Couturier a explosé à l'attaque à l'âge de 25 ans. Il connaît déjà sa plus fructueuse saison avec 49 points en autant de rencontres. À ses six premières saisons complètes, il n'avait jamais récolté plus de 39 points dans une saison.

« Nous savions tous qu'il était bon offensivement, mais peut-être pas autant qu'il le montre, a avoué Giroux. Avec l'autre membre du trio Travis Konecky, nous avons créé une belle cohésion, et nous espérons qu'elle va durer en deuxième moitié de saison. » 

Giroux a expliqué que jouer à l'aile lui permet de se concentrer davantage à engranger des points.

« Comme centre, tu dois être plus soucieux dans ta zone et plus impliqué en fond de territoire. Tu affrontes de gros joueurs qui te font gaspiller ton énergie. Tu en as donc moins quand tu réussis à te présenter dans la zone adverse. Je suis choyé avec "Couts". Je n'ai pas à aller profondément dans ma zone.
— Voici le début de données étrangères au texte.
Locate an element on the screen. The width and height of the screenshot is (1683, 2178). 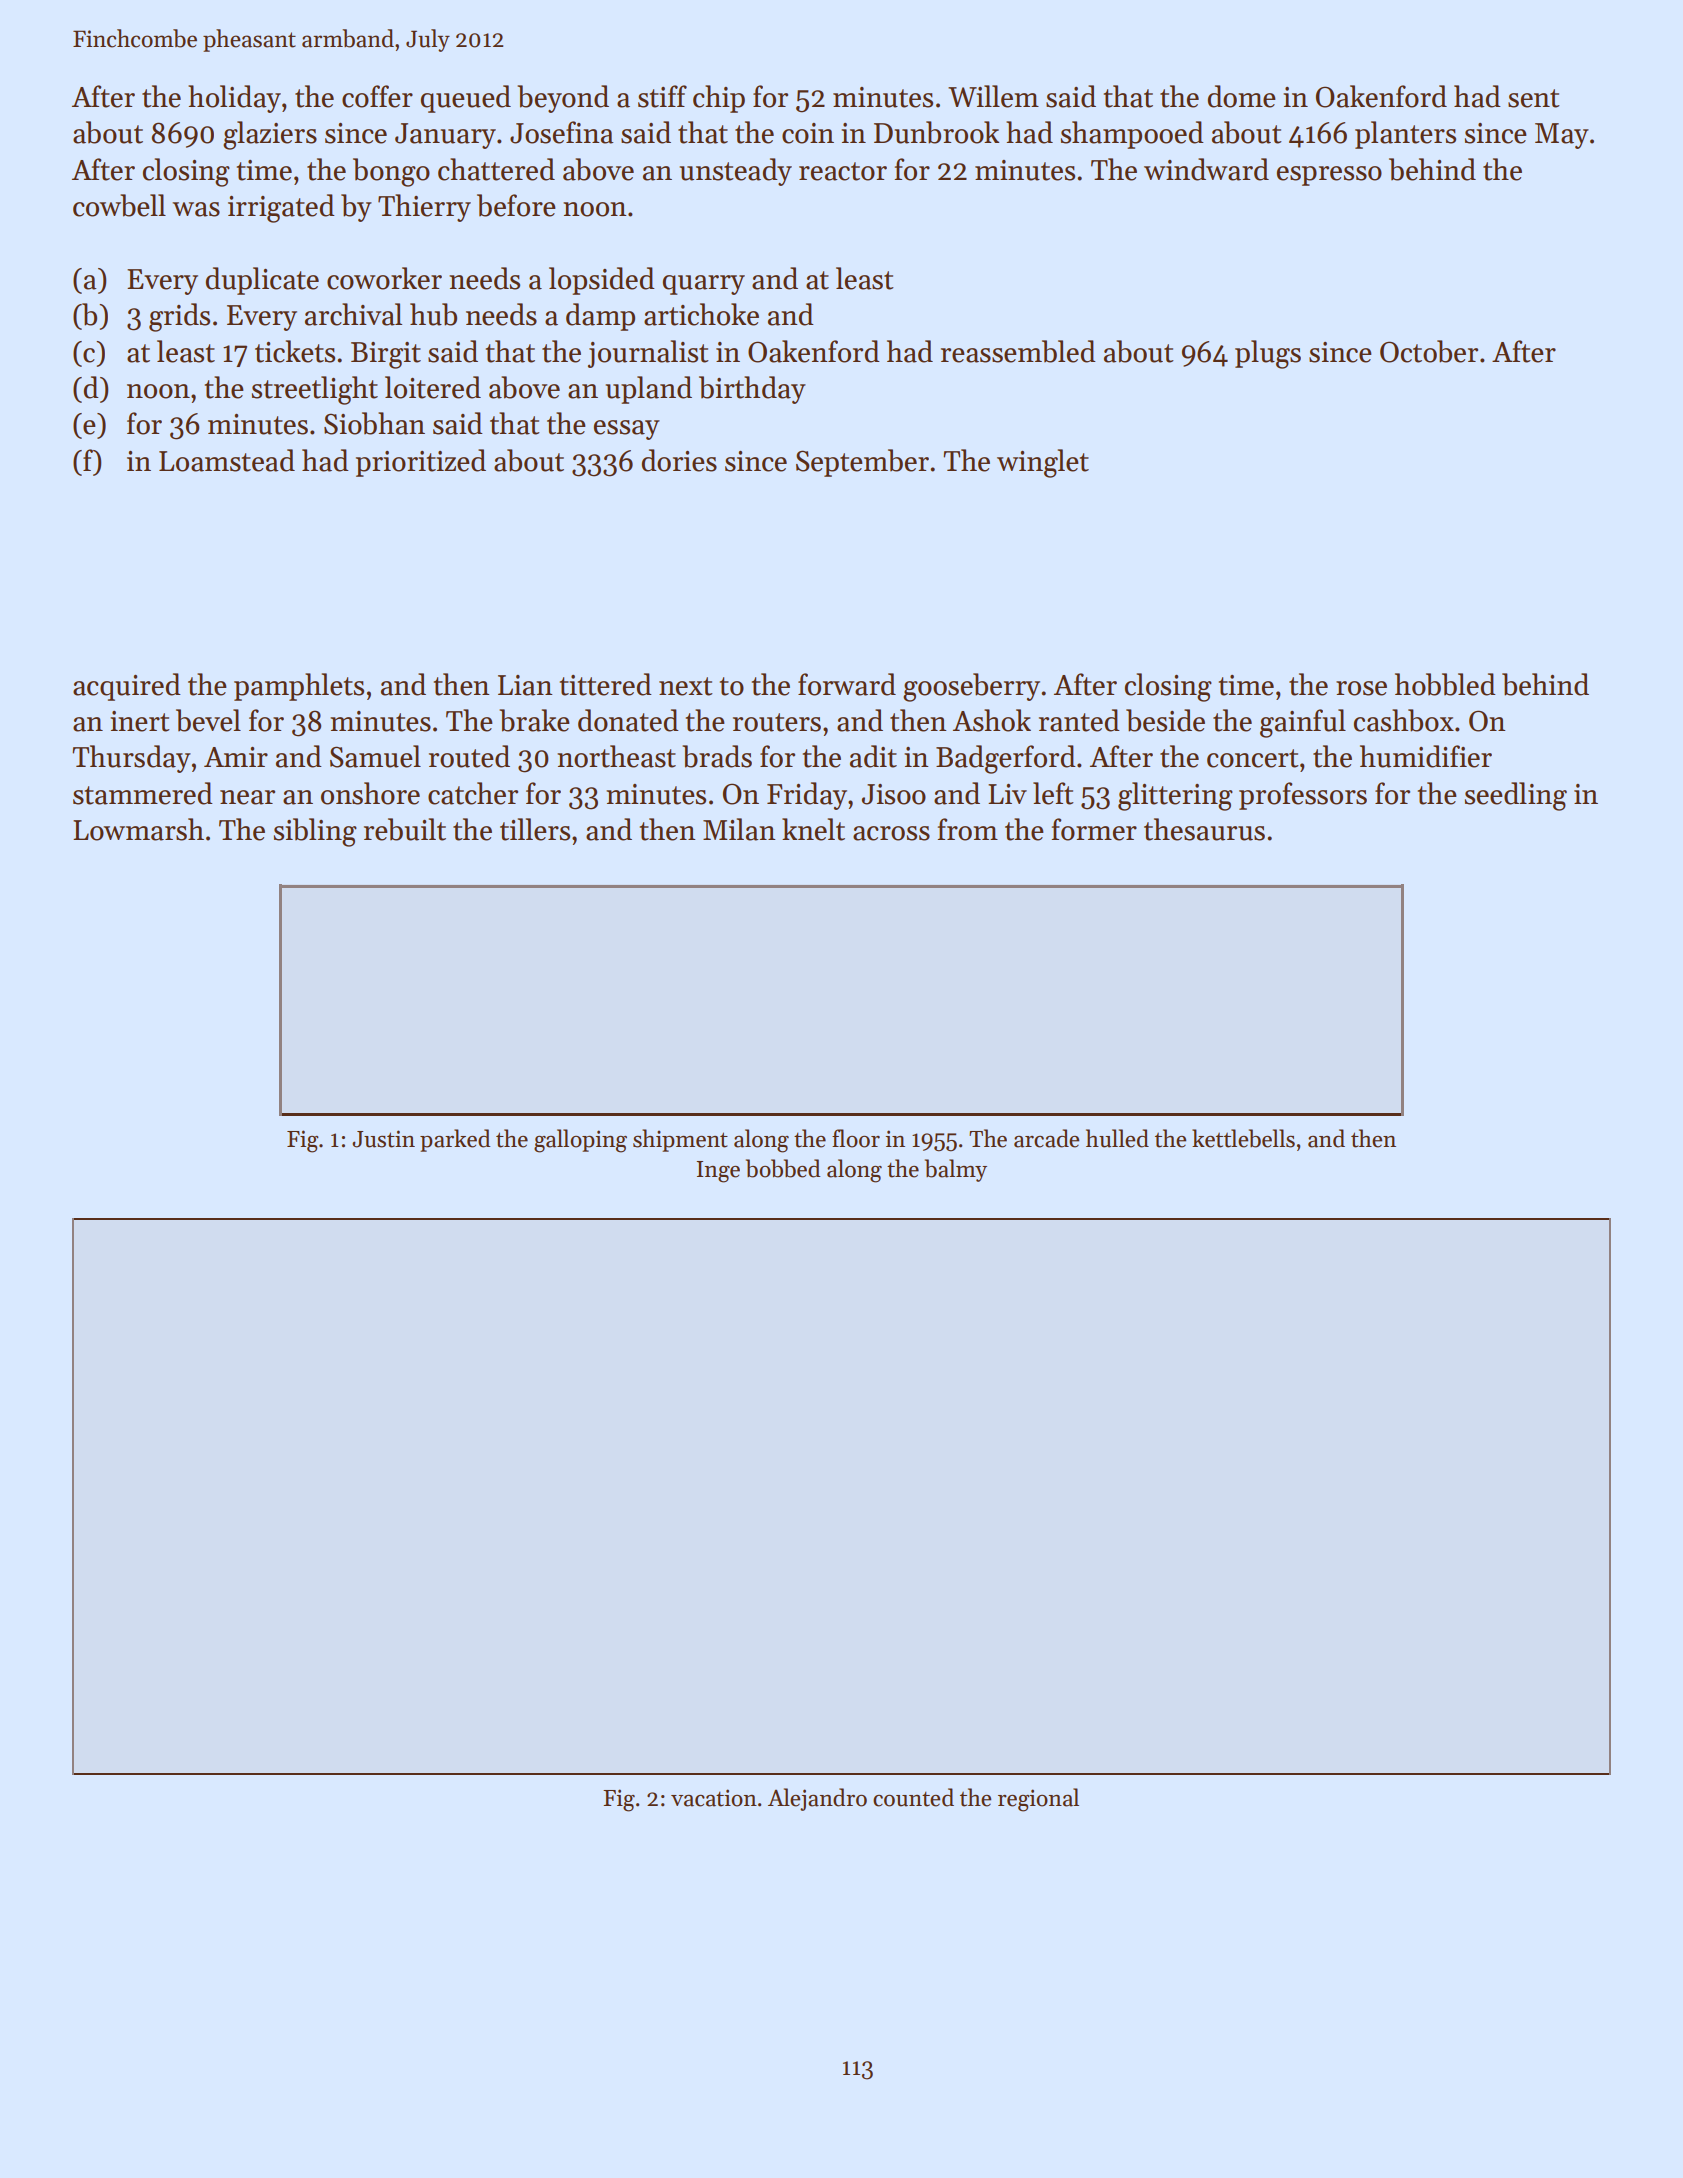
vacation is located at coordinates (714, 1798).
Même que comme nous n'avons pas beaucoup à nous défendre, nous passons plus de temps en zone offensive. »

Voilà une explication qui devrait permettre de mieux saisir les problèmes d'adaptation qu'éprouve cette saison le jeune Jonathan Drouin chez les Canadiens. 

Au début de la trentaine l'été dernier, Giroux a également apporté des changements importants à son programme d'entraînement. 

« J'ai voulu retourner à la base. J'ai renoué avec mon entraîneur de patinage et j'ai été beaucoup plus souvent sur la glace qu'au cours des étés précédents », a-t-il élaboré.

Il a dit qu'il devait se refaire un bon moral parce qu'il avait la confiance fragilisée par ses insuccès des deux dernières saisons. Inutile de préciser que tout est rentré dans l'ordre à ce chapitre.

Giroux veut maintenant aider les Flyers à réintégrer le tableau des 16 équipes qualifiées aux séries éliminatoires.

À la pause du Match des étoiles, les Flyers (24-17-8) occupent la deuxième place de quatrième as donnant accès aux séries éliminatoires dans l'Association de l'Est, un point devant les Rangers de New York et les Islanders de New York.

« Nous aurions pu facilement obtenir plus de points en première moitié, n'eût été notre séquence de 10 défaites (0-6-4, entre le 11 novembre et le 2 décembre), a-t-il estimé. Ce n'était pas que nous jouions du mauvais hockey. Nous étions simplement malchanceux. Rien ne fonctionnait, la rondelle ne bondissait pas pour nous. Nous n'avons pas dérogé de notre façon de jouer, le groupe de joueurs est resté uni et nous avons recommencé à avoir du succès. La confiance est de retour et nous jouons du bon hockey.

« C'est tellement serré au classement. Ce qui complique la tâche, c'est le nombre d'équipes impliquées dans la lutte. Ce sera important pour nous de connaître du succès contre nos rivaux de la section Métropolitaine », a résumé Giroux.